Pulp painting collection donated to the New Britain Museum of American Art

"Pulp Art: The Robert Lesser Collection" New Britain Museum of American Art, New Britain, CT. Through Dec. 30.

{Speaking of pulp art...look for my essay, "Richard Prince and the American Girl," in the December issue of the Brooklyn Rail.}

Produced by publishing houses such as Popular Publications, Street & Smith, Condé Nast, and Frank A. Munsey Company, pulp art book and magazine covers depict unsettling images of violence, racism, sex, and crime that were deemed unsuitable for household decoration. Thus, of the tens of thousands of pulp paintings created, only a fraction survive today. The rest were destroyed after printing.
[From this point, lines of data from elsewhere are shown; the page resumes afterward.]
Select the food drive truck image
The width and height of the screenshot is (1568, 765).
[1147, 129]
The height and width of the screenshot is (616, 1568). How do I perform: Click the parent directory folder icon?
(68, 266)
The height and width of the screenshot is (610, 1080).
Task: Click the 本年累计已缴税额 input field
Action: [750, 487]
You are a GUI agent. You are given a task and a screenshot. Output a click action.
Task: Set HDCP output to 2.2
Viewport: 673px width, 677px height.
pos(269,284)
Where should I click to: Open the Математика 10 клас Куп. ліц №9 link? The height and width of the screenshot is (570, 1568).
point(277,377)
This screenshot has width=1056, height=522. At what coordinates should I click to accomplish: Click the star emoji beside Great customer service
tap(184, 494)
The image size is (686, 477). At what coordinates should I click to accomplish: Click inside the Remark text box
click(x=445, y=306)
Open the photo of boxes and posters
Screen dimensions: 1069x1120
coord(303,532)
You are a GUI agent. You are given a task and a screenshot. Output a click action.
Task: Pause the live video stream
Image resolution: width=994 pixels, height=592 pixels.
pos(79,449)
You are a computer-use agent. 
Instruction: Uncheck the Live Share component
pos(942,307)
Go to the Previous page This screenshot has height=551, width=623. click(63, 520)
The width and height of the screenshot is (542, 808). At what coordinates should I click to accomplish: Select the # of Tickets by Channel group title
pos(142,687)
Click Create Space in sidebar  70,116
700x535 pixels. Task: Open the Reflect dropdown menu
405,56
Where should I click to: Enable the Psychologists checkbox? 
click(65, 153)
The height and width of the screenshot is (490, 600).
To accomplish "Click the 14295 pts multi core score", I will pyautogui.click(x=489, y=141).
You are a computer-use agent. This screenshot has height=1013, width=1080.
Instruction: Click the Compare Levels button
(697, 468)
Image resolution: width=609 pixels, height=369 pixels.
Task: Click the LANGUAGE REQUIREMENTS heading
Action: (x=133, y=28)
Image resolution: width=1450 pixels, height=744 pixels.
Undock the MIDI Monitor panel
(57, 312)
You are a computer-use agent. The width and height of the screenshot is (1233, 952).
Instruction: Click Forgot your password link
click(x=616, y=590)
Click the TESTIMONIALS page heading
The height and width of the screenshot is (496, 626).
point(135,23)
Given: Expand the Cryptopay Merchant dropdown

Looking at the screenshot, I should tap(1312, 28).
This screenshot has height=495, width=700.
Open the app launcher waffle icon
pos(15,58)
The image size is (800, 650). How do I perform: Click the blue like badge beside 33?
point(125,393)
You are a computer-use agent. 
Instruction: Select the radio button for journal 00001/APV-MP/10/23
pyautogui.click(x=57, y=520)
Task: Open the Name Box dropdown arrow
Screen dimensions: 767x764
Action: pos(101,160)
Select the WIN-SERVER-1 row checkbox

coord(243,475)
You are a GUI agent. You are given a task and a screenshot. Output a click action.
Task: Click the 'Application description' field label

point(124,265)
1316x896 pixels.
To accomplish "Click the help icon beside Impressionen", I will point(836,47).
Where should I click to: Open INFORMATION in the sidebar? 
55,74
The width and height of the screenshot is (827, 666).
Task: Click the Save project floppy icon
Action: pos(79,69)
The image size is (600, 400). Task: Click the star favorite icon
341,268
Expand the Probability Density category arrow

This exhibition presents 75 works from Robert Lesser's extensive pulp collection, which was shown at the Brooklyn Museum in 2003. Lesser has donated the collection to the New Britain Museum along with a million dollars to take care of it.

In the Hartford Courant, Matt Eagan reports. "There is a temptation to look at these posters as artifacts, glimpses into the buried soul of the 1930s, but that would be inaccurate. Consider the pulp character 'Doc Savage.' He is a lean, muscular and learned man whose DNA can be found all over Indiana Jones. And once economic catastrophe gave way to World War II, Hollywood decided to stop singing and started making something called film noir, whose heroes stepped off these pulp works of art and into immortality. Noir has remained a vital force in American popular culture, with its fingerprints in everything from 'Blade Runner' to 'Veronica Mars.' There is another reason to examine these paintings. The pulp art may have been painted for profit, but the artists who painted it knew their stuff."